Aufgabe A = Wie viele Systeme zur 3D-Refraktion wurden laut dem Textauszug bisher verkauft?
Aufgabe B = Überarbeiten Sie den Textauszug: Geben Sie alles von „Wesentliche Unterschiede zu“ bis hinunter zu „Augendominanz überprüft werden.“ erneut wieder und setzen Sie dabei „Abdeckscheibe“ an die Stelle von „Zudeckscheibe“.
Aufgabe C = Aus welchem Grund ist es laut dem Textauszug schlüssig, die endgültige Achslage des Zylinders im Binokularsehen festzulegen?

Textauszug =
■ ■ ■ ■ ■ ■ ■

Zur opti 2014 stellten verschiedene Anbieter einer breiten Fachöffentlichkeit erstmals eine neue Technik zur Brillenglasbestimmung mit der Bezeichnung „3D-Refraktion“ vor. Diese stieß auf ein ungeahnt großes Interesse und hat sich schnell in der Augenoptik verbreitet: Bisher wurden mehr als 2000 derartiger Systeme verkauft, die einen günstigen Einstieg in die für eine vollständige Brillenglasbestimmung erforderliche Messtechnik bieten. Viele Fachleute wünschen sich mittlerweile eine unabhängige Bewertung durch die IVBS.
Wesentliche Unterschiede zu den derzeit anerkannten und bewährten Standards in der Brillenglasbestimmung
1.1 Die gesamte Brillenglasbestimmung soll im Binokularsehen erfolgen, d.h., Sphäre und Zylinder sollen nicht mehr im Monokularsehen ermittelt werden. Zitat der Entwickler: „Die Zudeckscheibe ist abgeschafft“ [Kalder D, Paßmann F, Optometrie 4/2014, S. 9]
1.2 Während der gesamten Brillenglasbestimmung soll im Normalfall ein stereoskopisches Hintergrundbild dargeboten werden, wodurch sie zu einer sogenannten „Erlebnisrefraktion“ werden soll. Zitat der Entwickler: „Dem Kunden wird ein neuartiges Seherlebnis geboten, welches einem entspannten Heimkinoabend gleichkommt.“ [Kalder D, Paßmann F, Optometrie 4/2014, S. 8]
1.3 Noch bevor die aktuellen Werte für Sphäre und Zylinder bekannt sind, sollen Stereopsis und Augendominanz überprüft werden.
1.4 Die gesamte Untersuchung soll schneller ablaufen und dabei sogar zu genaueren Ergebnissen führen. Zitat eines Vertreibers: „Damit wird eine viel genauere und schnellere Messung als mit dem bisherigen System erreicht.“ [http://www.optovision.de/de/430-iSyncro-3D-Refraktion.htm] Einige Anwender werben gleichlautend mit der Aussage: „Unser neuer 3D-Sehtest sagt Ihnen in 10 Minuten alles über Ihre Augen und welche Brille optimal für Sie ist“.
2 Zur monokularen Refraktion unter binokularen Bedingungen
2.1 Ein durchaus plausibler Aspekt bezieht sich auf die Bestimmung der Zylinderachsen. Denn bei Zyklophorie weicht die Zyklo-Vergenzstellung im Binokularsehen möglicherweise von der Augenstellung im Monokularsehen ab. Liegt zusätzlich ein Astigmatismus vor, so hat dies zur Folge, dass die im Monokularsehen bestimmte Zylinderachse für das beidäugige Sehen falsch ist. Insofern ist es schlüssig, die endgültige Achslage im Binokularsehen festzulegen. Relevante Auswirkungen sind allerdings nur in Fällen mit stärkerem Astigmatismus und ausgeprägter Zyklophorie zu erwarten.

■ ■ ■ ■ ■ ■ ■

Bereitgestellte Datensätze =
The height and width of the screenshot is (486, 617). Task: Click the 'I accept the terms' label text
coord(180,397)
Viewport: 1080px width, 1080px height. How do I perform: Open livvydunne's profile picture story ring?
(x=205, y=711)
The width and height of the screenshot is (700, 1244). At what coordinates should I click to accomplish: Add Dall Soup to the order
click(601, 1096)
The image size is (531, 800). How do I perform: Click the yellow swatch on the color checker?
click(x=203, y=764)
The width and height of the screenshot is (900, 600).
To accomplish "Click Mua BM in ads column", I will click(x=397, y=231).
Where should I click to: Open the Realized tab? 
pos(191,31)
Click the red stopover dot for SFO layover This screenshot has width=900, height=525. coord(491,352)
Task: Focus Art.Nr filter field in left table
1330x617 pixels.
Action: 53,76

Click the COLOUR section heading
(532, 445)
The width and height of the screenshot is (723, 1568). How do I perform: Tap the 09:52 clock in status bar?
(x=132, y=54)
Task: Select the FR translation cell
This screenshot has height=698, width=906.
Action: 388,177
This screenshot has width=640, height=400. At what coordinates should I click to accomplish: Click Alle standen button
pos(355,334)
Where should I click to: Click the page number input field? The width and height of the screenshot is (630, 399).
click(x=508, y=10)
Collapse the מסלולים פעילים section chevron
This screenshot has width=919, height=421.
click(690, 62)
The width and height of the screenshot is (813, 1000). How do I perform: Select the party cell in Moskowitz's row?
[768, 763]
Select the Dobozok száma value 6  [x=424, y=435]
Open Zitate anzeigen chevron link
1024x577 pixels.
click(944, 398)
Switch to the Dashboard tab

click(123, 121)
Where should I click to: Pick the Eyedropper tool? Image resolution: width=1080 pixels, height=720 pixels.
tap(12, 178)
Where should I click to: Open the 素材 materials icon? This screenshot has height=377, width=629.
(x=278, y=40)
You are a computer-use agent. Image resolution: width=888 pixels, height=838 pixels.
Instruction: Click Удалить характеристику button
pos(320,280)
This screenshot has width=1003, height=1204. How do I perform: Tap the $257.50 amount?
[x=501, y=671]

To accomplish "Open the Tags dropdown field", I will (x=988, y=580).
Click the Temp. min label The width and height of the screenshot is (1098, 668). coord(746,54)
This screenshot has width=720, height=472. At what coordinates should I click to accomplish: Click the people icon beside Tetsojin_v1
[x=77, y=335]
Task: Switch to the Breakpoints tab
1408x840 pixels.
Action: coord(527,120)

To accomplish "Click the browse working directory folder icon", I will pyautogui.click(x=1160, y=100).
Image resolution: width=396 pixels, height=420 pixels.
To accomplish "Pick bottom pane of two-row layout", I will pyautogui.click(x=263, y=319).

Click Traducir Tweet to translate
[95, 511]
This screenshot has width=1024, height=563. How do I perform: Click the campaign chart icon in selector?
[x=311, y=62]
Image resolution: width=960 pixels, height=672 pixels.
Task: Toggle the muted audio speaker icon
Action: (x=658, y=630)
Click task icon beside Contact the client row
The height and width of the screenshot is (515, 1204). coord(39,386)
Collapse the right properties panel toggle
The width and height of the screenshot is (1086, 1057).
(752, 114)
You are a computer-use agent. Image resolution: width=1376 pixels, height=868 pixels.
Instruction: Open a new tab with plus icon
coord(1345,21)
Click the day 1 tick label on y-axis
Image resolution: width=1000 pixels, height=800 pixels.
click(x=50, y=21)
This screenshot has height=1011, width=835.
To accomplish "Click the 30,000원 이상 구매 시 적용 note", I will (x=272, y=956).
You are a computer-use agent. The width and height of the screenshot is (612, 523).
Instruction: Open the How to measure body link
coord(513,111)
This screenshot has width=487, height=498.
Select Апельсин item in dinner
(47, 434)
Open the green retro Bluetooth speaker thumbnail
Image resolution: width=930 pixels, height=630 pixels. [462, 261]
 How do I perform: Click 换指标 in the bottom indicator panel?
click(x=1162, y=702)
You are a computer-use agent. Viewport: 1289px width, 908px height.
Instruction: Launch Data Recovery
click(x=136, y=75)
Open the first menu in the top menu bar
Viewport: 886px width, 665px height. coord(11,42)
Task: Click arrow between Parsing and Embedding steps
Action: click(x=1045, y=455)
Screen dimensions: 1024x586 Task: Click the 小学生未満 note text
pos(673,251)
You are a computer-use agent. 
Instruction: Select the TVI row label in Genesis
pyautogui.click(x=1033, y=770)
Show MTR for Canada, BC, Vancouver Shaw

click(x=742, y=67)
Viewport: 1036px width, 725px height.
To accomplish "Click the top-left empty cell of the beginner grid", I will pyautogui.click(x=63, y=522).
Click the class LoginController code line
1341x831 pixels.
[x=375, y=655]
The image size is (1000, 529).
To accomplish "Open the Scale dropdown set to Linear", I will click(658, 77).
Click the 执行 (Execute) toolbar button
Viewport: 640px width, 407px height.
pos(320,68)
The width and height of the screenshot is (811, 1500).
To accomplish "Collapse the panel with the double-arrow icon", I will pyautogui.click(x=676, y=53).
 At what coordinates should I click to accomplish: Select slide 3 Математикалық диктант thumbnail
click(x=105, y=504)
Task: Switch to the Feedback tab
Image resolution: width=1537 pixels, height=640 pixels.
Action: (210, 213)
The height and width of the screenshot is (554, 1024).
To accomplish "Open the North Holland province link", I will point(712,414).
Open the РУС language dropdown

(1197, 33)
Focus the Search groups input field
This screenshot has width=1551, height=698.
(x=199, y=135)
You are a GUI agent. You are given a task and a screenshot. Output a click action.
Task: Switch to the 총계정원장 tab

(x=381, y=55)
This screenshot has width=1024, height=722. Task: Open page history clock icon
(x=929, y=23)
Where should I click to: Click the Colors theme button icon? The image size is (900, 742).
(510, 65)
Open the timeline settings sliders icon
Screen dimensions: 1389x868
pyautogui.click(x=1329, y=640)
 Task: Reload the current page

■ ■ ■ ■ ■ ■ ■

Ergebnis A = Mehr als 2000.

Ergebnis B =
Wesentliche Unterschiede zu den derzeit anerkannten und bewährten Standards in der Brillenglasbestimmung
1.1 Die gesamte Brillenglasbestimmung soll im Binokularsehen erfolgen, d.h., Sphäre und Zylinder sollen nicht mehr im Monokularsehen ermittelt werden. Zitat der Entwickler: „Die Abdeckscheibe ist abgeschafft“ [Kalder D, Paßmann F, Optometrie 4/2014, S. 9]
1.2 Während der gesamten Brillenglasbestimmung soll im Normalfall ein stereoskopisches Hintergrundbild dargeboten werden, wodurch sie zu einer sogenannten „Erlebnisrefraktion“ werden soll. Zitat der Entwickler: „Dem Kunden wird ein neuartiges Seherlebnis geboten, welches einem entspannten Heimkinoabend gleichkommt.“ [Kalder D, Paßmann F, Optometrie 4/2014, S. 8]
1.3 Noch bevor die aktuellen Werte für Sphäre und Zylinder bekannt sind, sollen Stereopsis und Augendominanz überprüft werden.

Ergebnis C = Bei Zyklophorie weicht die Zyklo-Vergenzstellung im Binokularsehen möglicherweise von der Augenstellung im Monokularsehen ab. Liegt zusätzlich ein Astigmatismus vor, ist die im Monokularsehen bestimmte Zylinderachse für das beidäugige Sehen daher falsch.